MUSTAFA KEMAL ATATURK’S GIFT TO TURKISH HORSE BREEDING..

It is May of 1932. He is sitting at the pergola in Dolmabahçe Palace. Mustafa Kemal Atatürk is quite thoughtful. His blue eyes are shining again.. While taking one last sip from his morning coffee, he leaves the foreign newspaper from his hand on the table, brushes his blonde hair that remind a lion’s mane backwards and calls his assistant Salih Bozok Bey: Salih come my boy, find this horse for me!..

A committee should be formed, and this horse must be brought to our country by any mean. Let us lay the foundation of our horse breeding again with this horse!

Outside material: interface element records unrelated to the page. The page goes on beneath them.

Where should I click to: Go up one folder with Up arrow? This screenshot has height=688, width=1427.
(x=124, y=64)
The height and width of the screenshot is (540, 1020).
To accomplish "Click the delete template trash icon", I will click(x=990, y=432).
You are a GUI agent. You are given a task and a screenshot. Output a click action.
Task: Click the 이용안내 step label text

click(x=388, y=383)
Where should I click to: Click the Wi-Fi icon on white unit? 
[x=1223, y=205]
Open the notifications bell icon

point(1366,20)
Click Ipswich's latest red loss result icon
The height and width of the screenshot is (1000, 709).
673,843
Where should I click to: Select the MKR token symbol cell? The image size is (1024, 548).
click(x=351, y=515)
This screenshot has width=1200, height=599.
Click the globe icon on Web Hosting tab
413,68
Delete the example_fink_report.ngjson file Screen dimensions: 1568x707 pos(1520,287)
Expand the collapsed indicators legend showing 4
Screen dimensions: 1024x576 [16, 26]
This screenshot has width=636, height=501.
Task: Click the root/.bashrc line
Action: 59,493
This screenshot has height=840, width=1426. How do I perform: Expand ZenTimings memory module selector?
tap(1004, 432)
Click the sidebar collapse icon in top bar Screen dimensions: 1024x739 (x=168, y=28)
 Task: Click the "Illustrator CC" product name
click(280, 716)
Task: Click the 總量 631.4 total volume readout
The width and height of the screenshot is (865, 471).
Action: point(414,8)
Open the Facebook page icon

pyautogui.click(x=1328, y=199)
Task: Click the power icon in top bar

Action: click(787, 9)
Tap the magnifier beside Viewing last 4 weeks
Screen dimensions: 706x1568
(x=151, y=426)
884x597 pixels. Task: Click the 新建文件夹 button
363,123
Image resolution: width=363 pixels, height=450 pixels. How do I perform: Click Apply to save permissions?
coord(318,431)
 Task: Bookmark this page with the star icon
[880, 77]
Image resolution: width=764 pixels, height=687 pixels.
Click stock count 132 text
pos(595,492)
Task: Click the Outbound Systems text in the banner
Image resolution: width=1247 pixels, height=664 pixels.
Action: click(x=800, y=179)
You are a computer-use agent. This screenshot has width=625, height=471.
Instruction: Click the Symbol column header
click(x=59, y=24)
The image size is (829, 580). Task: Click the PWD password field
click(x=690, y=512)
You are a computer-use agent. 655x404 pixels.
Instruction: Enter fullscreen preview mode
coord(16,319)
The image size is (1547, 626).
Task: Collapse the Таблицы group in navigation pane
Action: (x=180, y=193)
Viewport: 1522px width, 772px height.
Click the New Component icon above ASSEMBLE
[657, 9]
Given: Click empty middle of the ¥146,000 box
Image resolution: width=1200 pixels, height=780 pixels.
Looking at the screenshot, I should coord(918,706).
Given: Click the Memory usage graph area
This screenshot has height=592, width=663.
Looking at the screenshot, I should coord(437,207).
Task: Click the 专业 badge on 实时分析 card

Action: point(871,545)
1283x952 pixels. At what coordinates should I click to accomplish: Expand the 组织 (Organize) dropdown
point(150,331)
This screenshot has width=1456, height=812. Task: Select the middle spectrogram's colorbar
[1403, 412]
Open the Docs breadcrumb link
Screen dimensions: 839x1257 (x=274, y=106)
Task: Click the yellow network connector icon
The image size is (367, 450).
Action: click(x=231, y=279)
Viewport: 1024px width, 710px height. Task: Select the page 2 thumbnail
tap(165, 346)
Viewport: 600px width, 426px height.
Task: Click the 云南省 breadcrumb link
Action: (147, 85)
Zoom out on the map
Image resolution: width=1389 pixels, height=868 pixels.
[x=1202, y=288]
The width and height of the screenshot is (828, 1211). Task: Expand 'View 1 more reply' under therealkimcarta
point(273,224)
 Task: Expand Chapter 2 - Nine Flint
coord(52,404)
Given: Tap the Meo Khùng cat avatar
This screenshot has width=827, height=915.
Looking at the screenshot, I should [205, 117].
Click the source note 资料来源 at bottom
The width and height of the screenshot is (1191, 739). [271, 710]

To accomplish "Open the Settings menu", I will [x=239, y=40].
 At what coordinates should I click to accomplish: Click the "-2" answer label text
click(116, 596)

The committee our great leader ordered was formed at the shortest notice, and the committee formed by Nurettin Aral, Selahattin Batu and Ihsan Aksun started research in Syria and Iraq..

2 YEAR RESEARCH…

As a result of the cooperation of even the most famous horse acrobats of the period in 1934 in February this old racing champion horse was found working as a pack animal in a mine in Iraq…

The lady owner of this horse, in order to punish this purebred because of its loss in the last race in Bombay, was pulled out of the races and put to work in the mine.

After meetings with the owner of this champion purebred Arabian horse known as VELIAHT during the race years, with the condition of not running in races and after solving numerous problems was bought and brought to our country, offered services to Turkish Arabian horse breeding for years and was of great benefit offering blood line for many champion purebred horses.

CAMPION’S STUD FARM LIFE

Born in 1928 and named SA’D in our country’s stud farm..;

His mother; Ümü kümeyletül Sa’de / His father; Ebu Küheyletül.

This purebred brought to our country in 1934 gave 147 little horses until 1950, most of which became champions and gave to our country’s horse breeding new generations.

During the period he ran races,  this purebred Arabian horse, ran tempo races in the front not giving any chance of winning to its competitors was  outdistanced only once!

It is a great race horse, which according to the research we held during the last race it participated in Bombay lost to its competitor in the photo due to the jockey’s mistake.

The purebreds called Kafkaslı and Turbo, which have gained great successes during recent times come also from the gens of Veliaht, as known as Baba Sa’d.